ミーさんにお礼を言い、またビッグアイで会いましょうと約束をして一旦アパートへ帰る事にした。

まだ正午前。

僕はこの日の予定を早くも2件クリアした余裕で鼻歌交じりにステーションワゴンを走らせた。

昼休みに一度沙希ちゃんからメールがあり、夕飯はどうするのかと聞かれた。

僕は権田先輩の件を返信するかどうか迷ったが、いらぬ心配をかけたくは無かった為『midoriの鳥』で済ませると返信した。


三つ目の嘘―――――。


嘘は嘘を重ね、そのうち嘘に塗り固められて行く――。

僕はいつか沙希ちゃんに全てをキチンと話せる日が来ると思っていた。




夕方近くまでを家事に費やし『midoriの鳥』でオムライスとアメリカンミュージックを堪能する。

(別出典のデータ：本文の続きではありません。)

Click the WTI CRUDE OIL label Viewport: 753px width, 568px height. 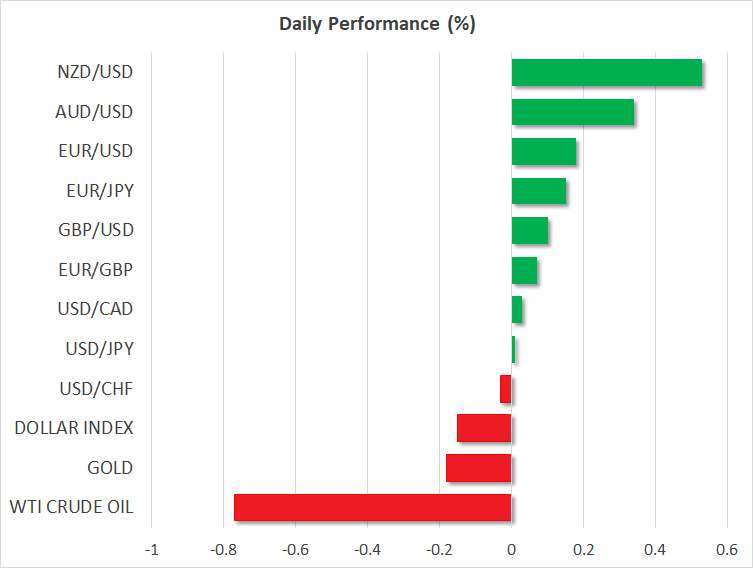tap(73, 507)
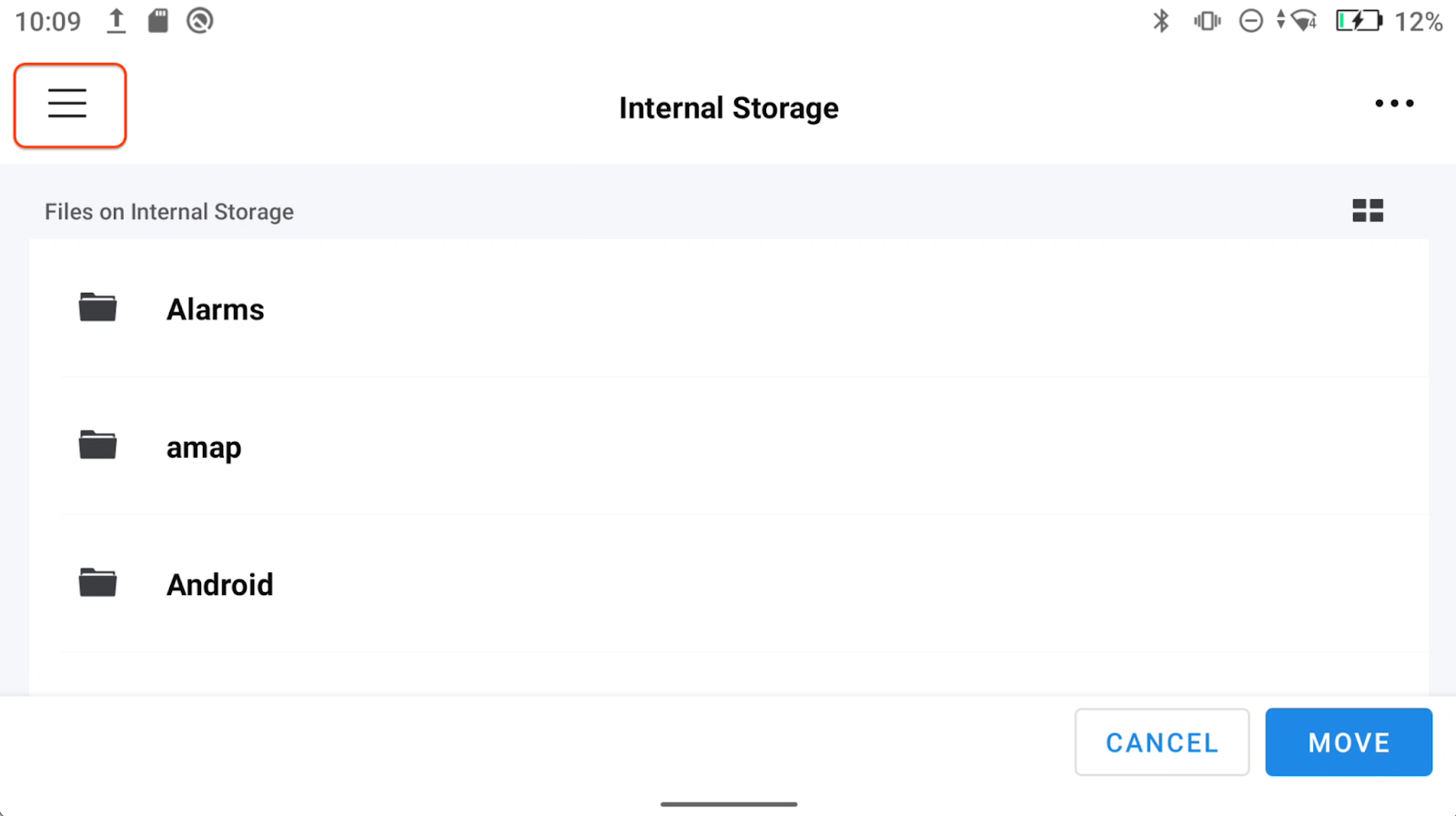Tap the Do Not Disturb status icon
Viewport: 1456px width, 816px height.
[x=1250, y=21]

タクシーで『果樹江悶』に行き、ここあさんを指名した。

僕の下半身が少しざわついた。


「いらっしゃいませ、勇次さま。ご指名ありがとうございます」

今日の黒いシースルーの下着は、ここあさんにとっても似合っていてセクシィだ。

(いやいや、今日はそんな場合ではない)

まだ早い時間帯とあってお客は僕一人。
ボーイさんを呼び、しばらくは近づかないように頼んだ。

あまり人には聞かれたくない話しになりそうな予感はしていた。

「ここあさん、権田先輩の事何か知っているんですか?」

ここあさんは僕の腕に自分の腕を巻き付けるようにしてもたれ掛かると、声を潜めて話しを始めた。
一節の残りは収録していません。